Copy each line containing "height" from the listing below.

*** Opening of DATA RECORDS ***

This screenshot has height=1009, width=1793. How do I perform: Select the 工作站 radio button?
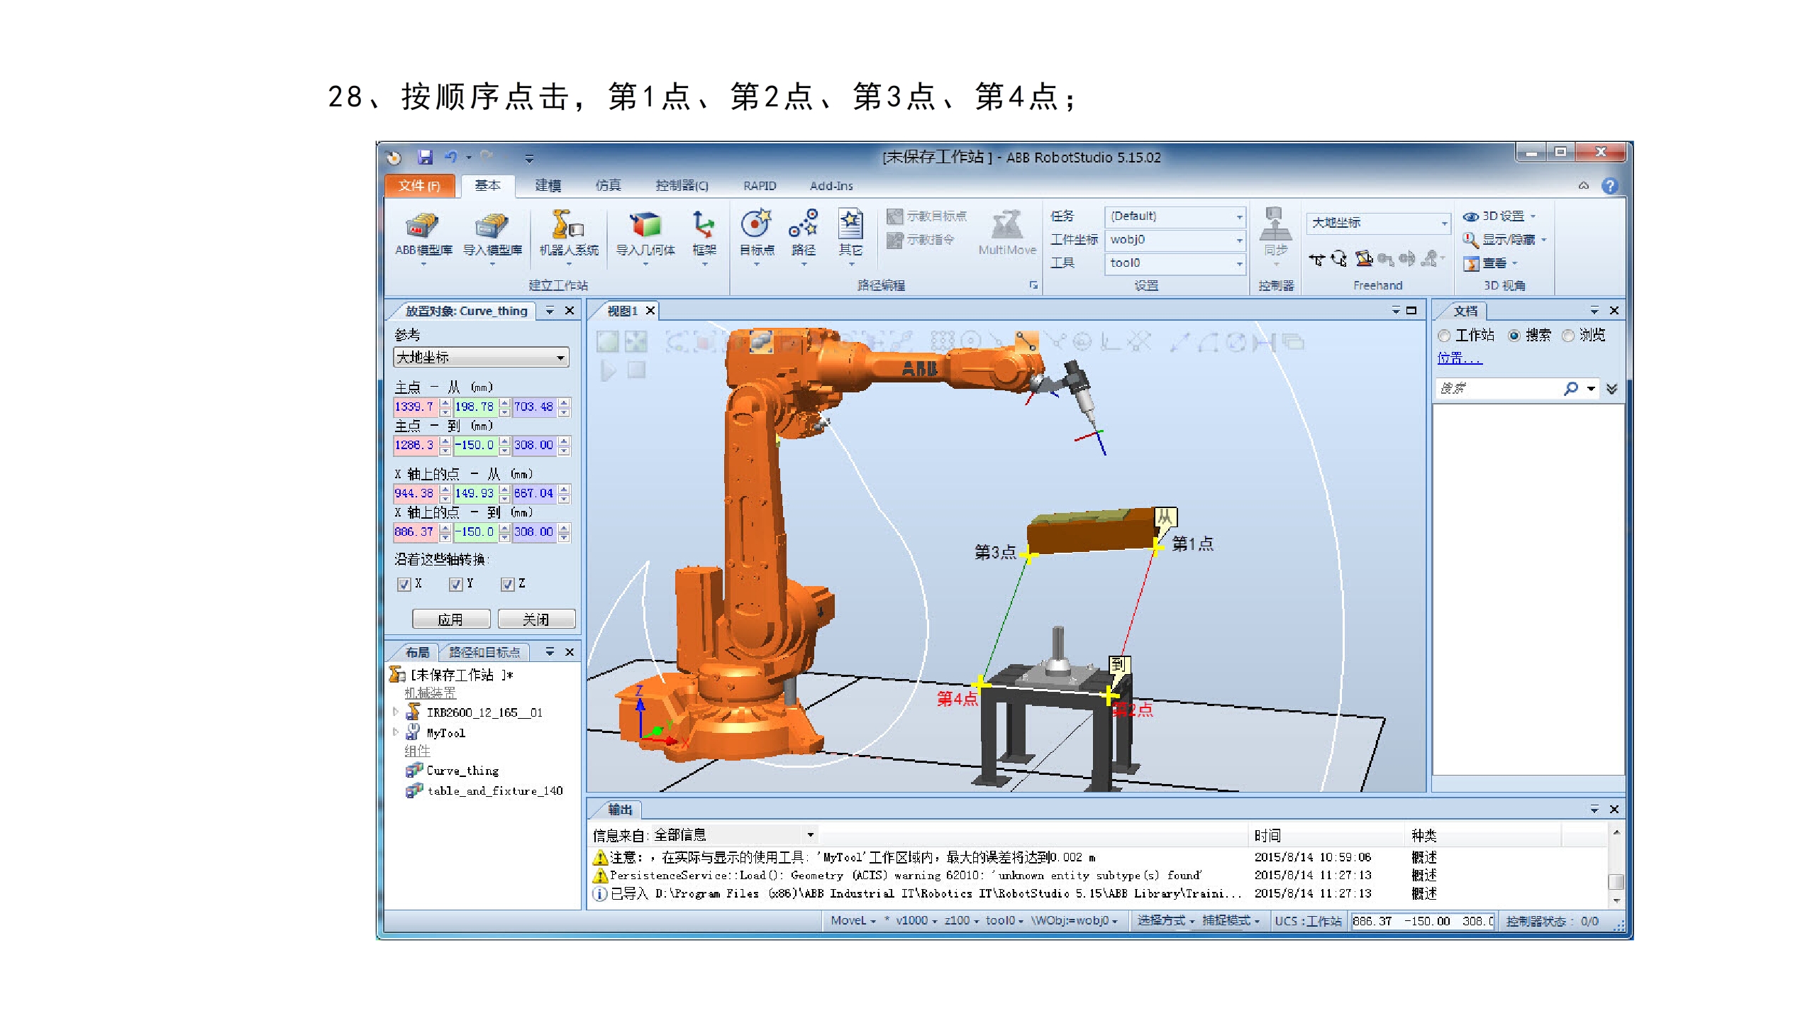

*** Close of DATA RECORDS ***
*** Opening of DATA RECORDS ***

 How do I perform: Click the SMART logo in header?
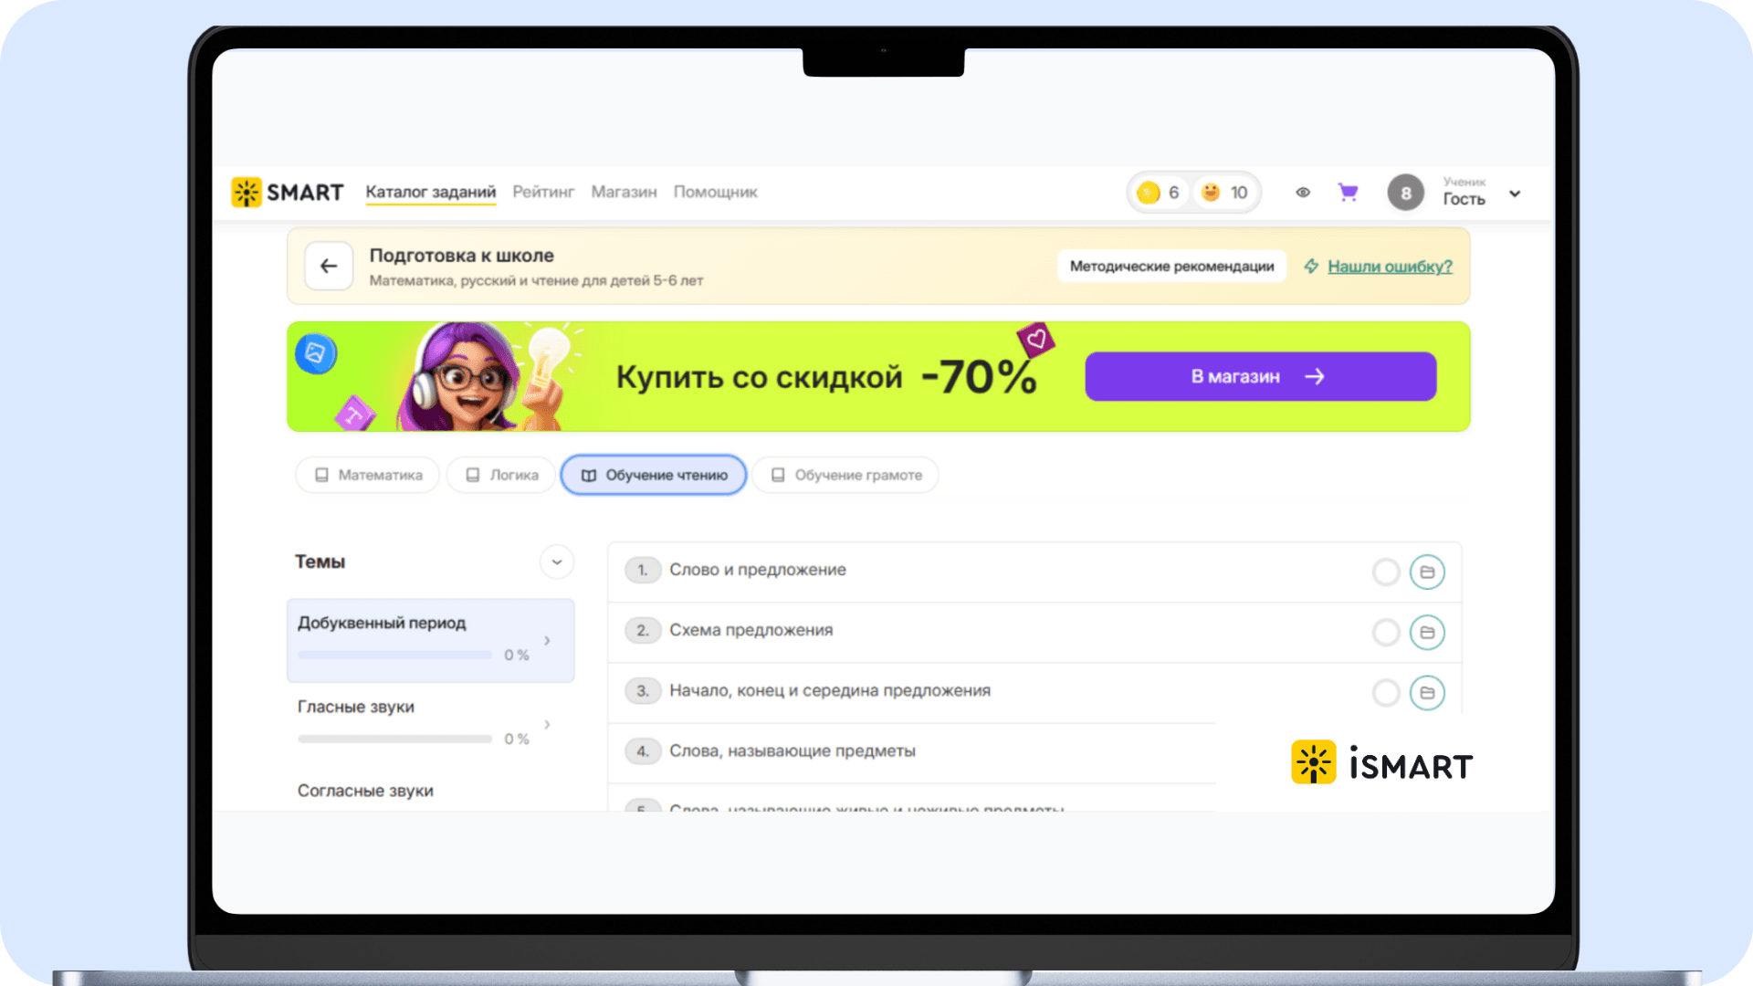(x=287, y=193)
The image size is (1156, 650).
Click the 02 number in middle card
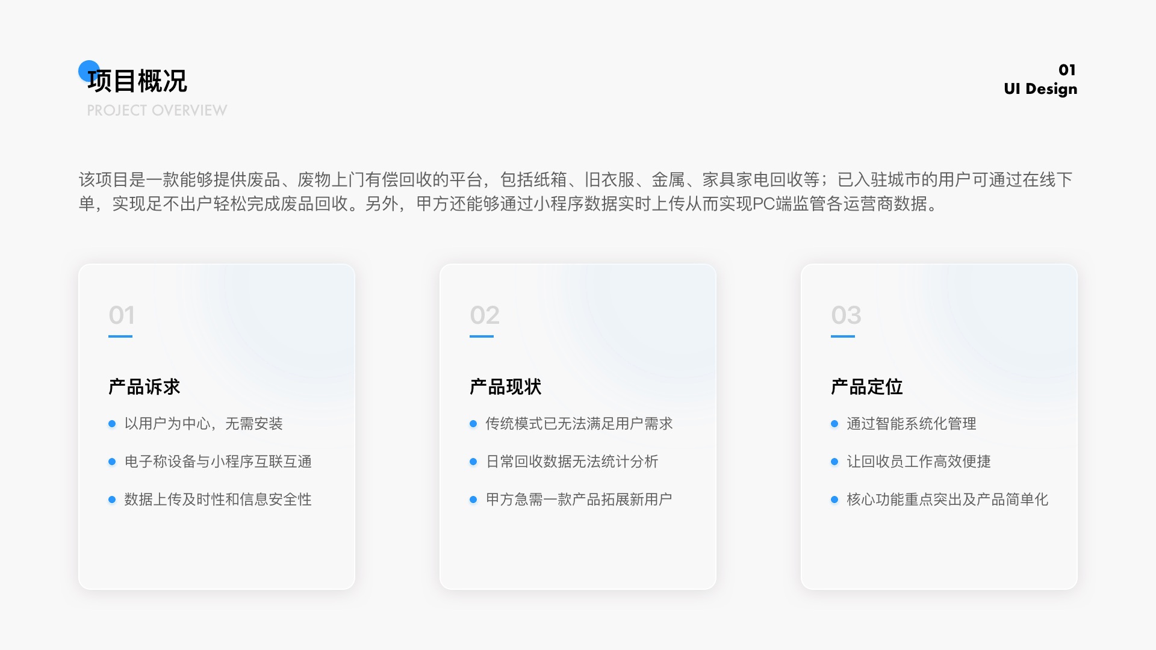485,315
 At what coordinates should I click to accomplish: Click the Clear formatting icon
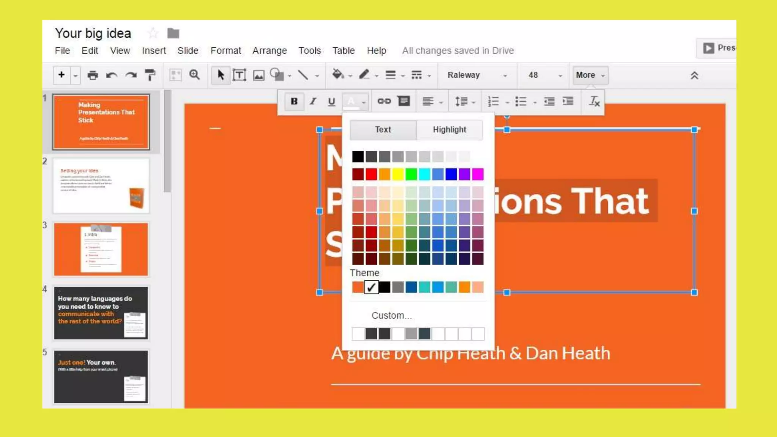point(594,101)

*** Close of DATA RECORDS ***
*** Opening of DATA RECORDS ***

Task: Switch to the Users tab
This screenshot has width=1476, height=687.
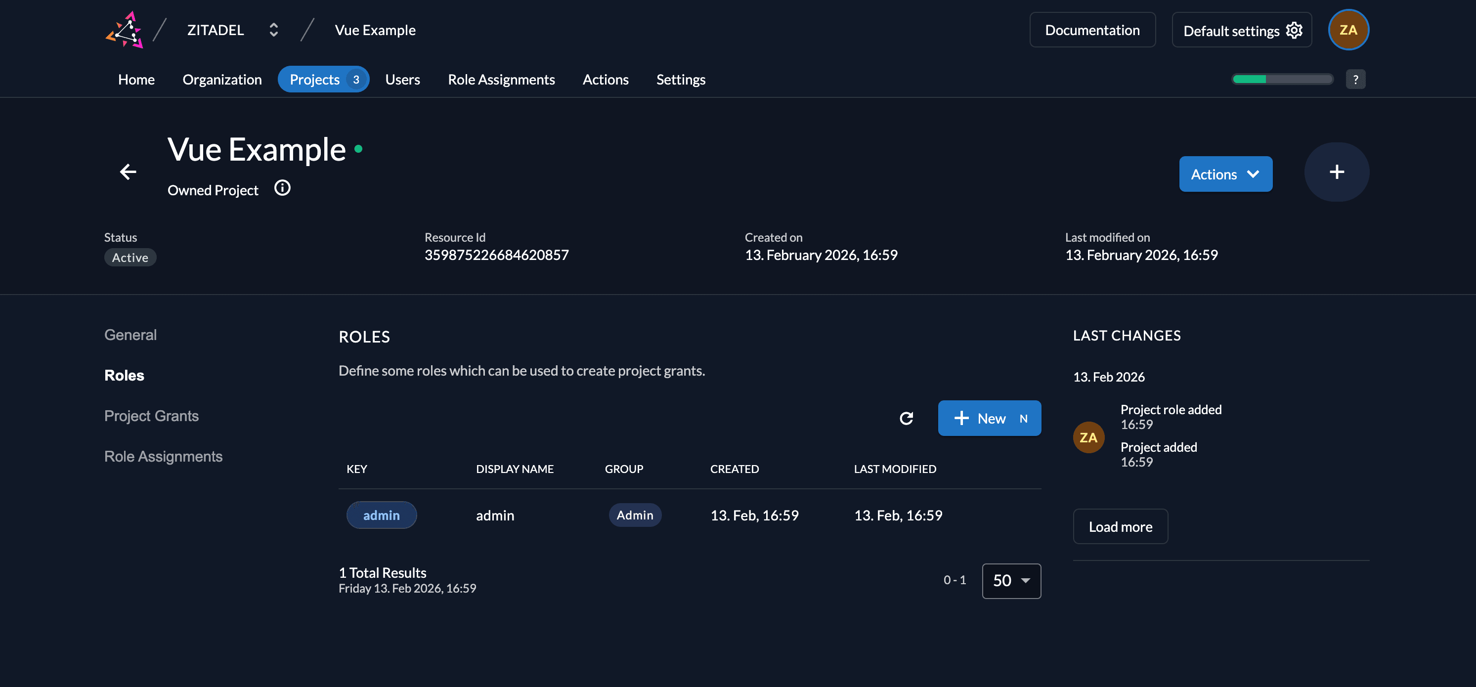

*** Close of DATA RECORDS ***

TASK ANSWER.
This screenshot has height=1009, width=1793. How do I perform: Select the 工作站 radio button?
This screenshot has width=1476, height=687.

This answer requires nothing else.